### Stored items
****************
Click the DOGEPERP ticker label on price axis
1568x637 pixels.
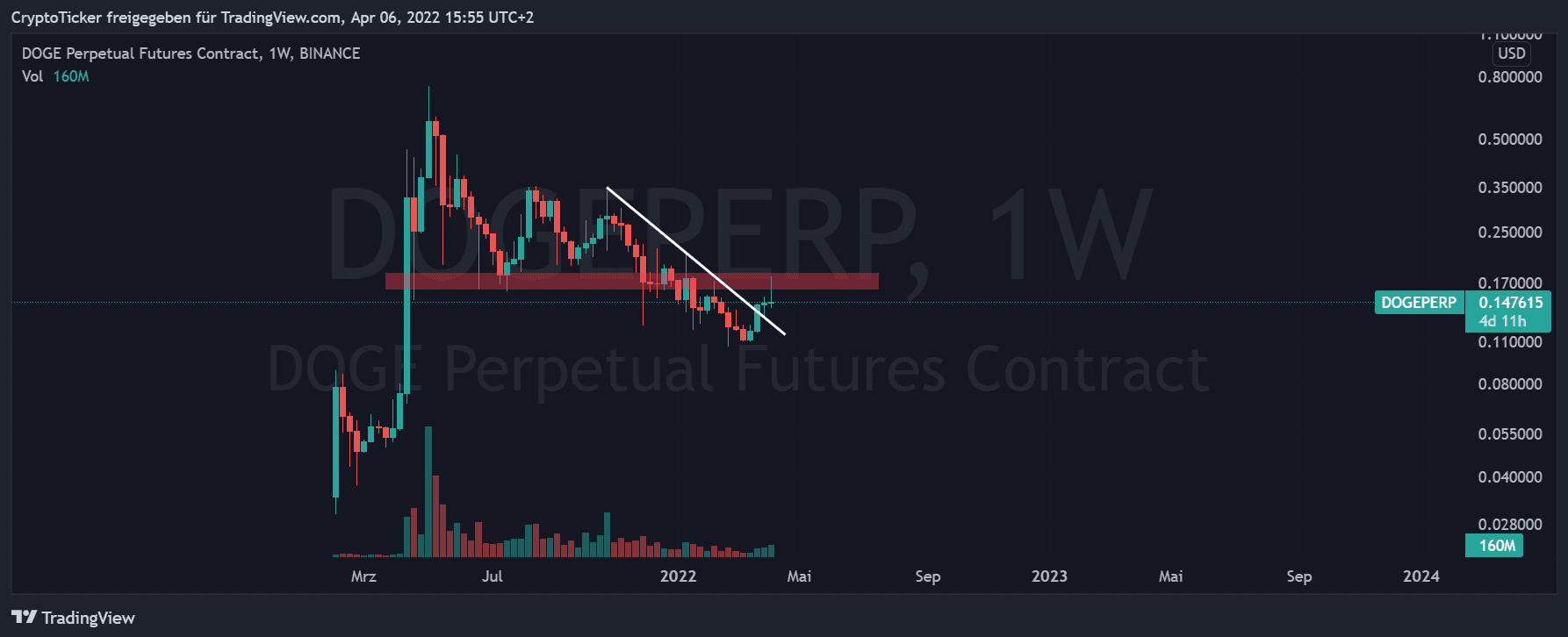pos(1418,303)
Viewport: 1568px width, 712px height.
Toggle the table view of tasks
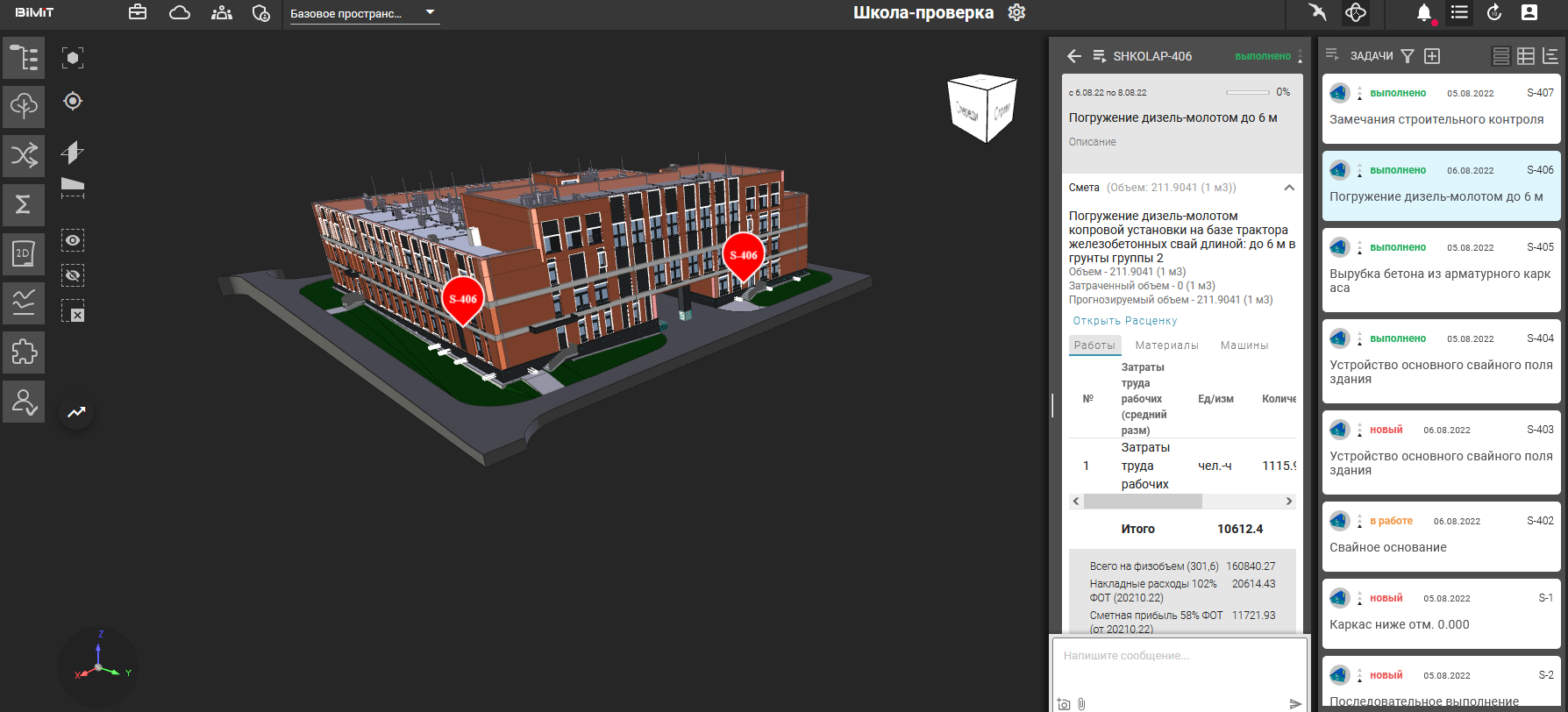[1526, 56]
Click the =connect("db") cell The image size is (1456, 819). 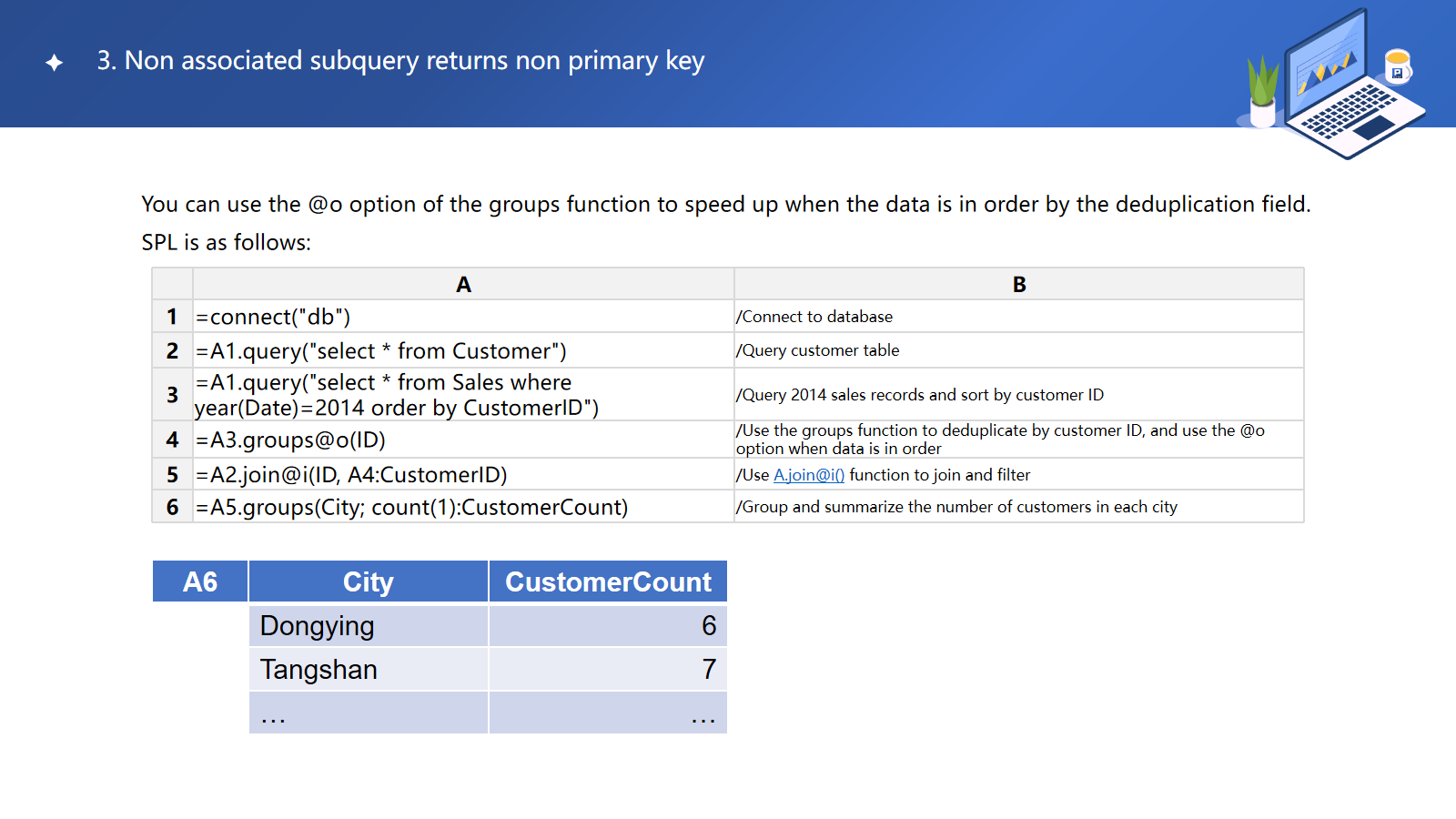point(273,317)
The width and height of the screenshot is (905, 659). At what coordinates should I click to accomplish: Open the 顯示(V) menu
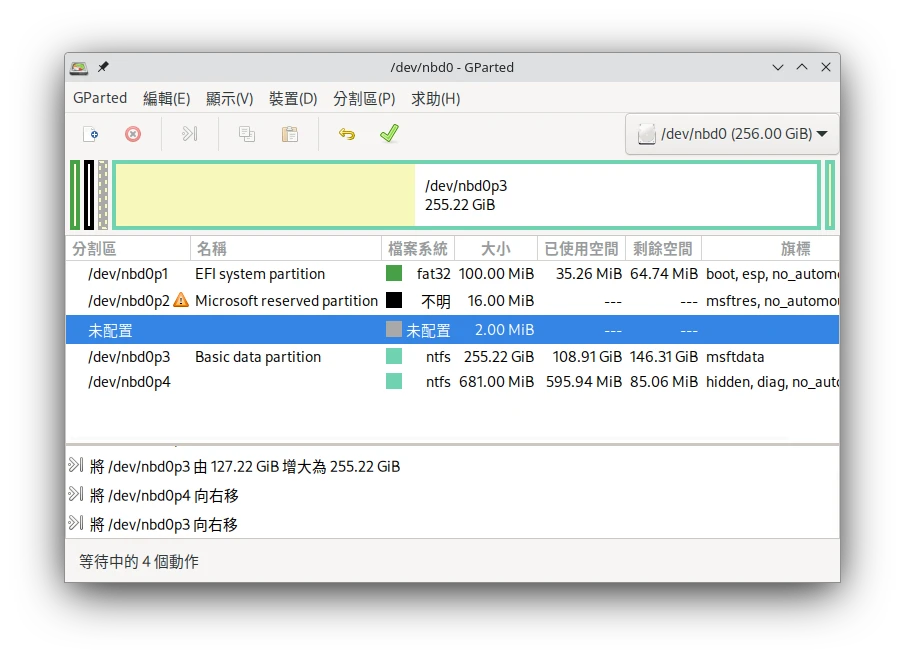coord(229,98)
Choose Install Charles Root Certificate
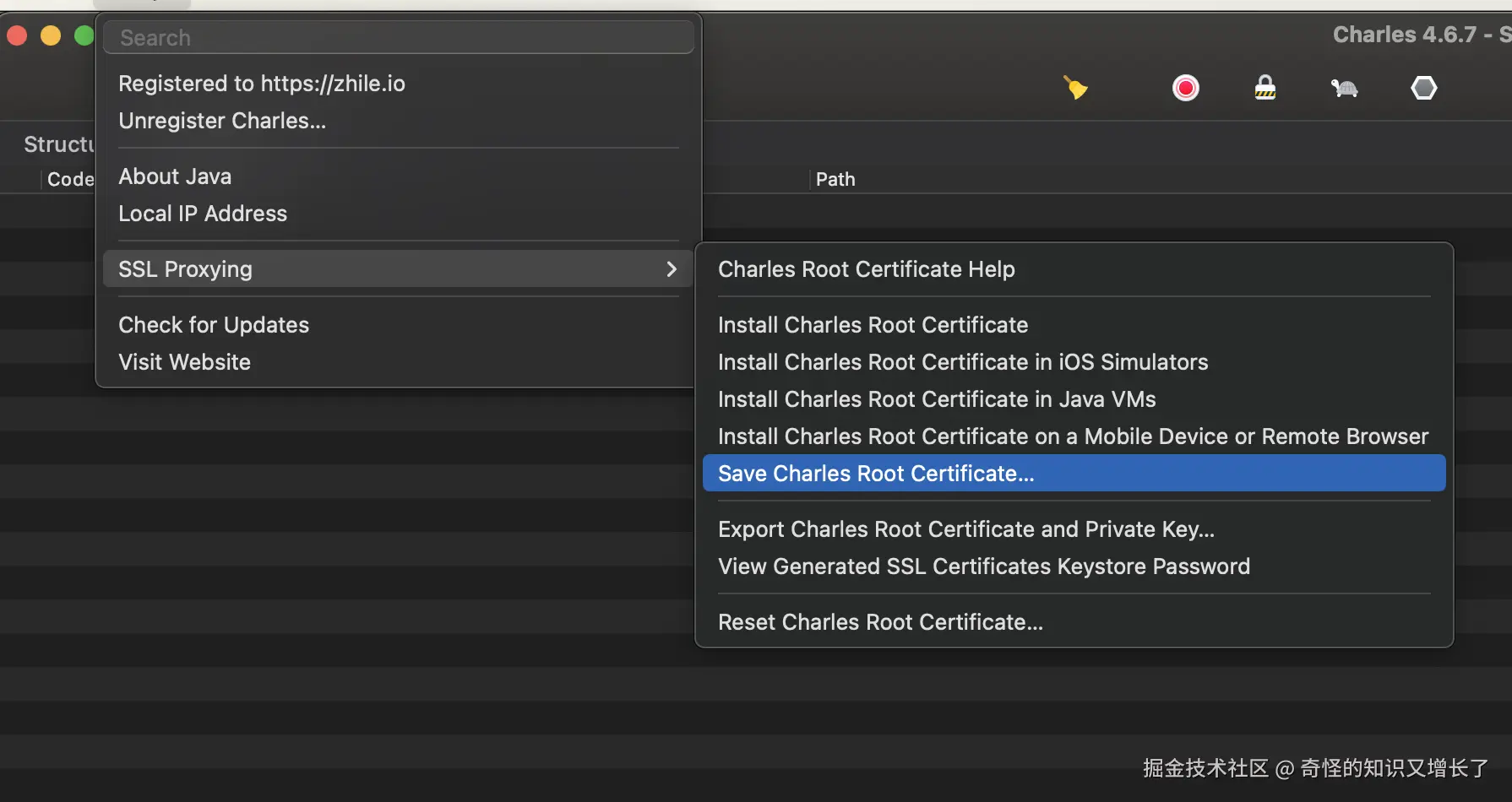This screenshot has height=802, width=1512. pos(873,325)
****************
### Required work
Set the pictures aside and restate word for word only the lines from the line containing "The width and" through the end of the entries above, both included.

### Result below
The width and height of the screenshot is (905, 659). At what coordinates should I click to accomplish: Open the 顯示(V) menu
coord(229,98)
Choose Install Charles Root Certificate
This screenshot has height=802, width=1512. pos(873,325)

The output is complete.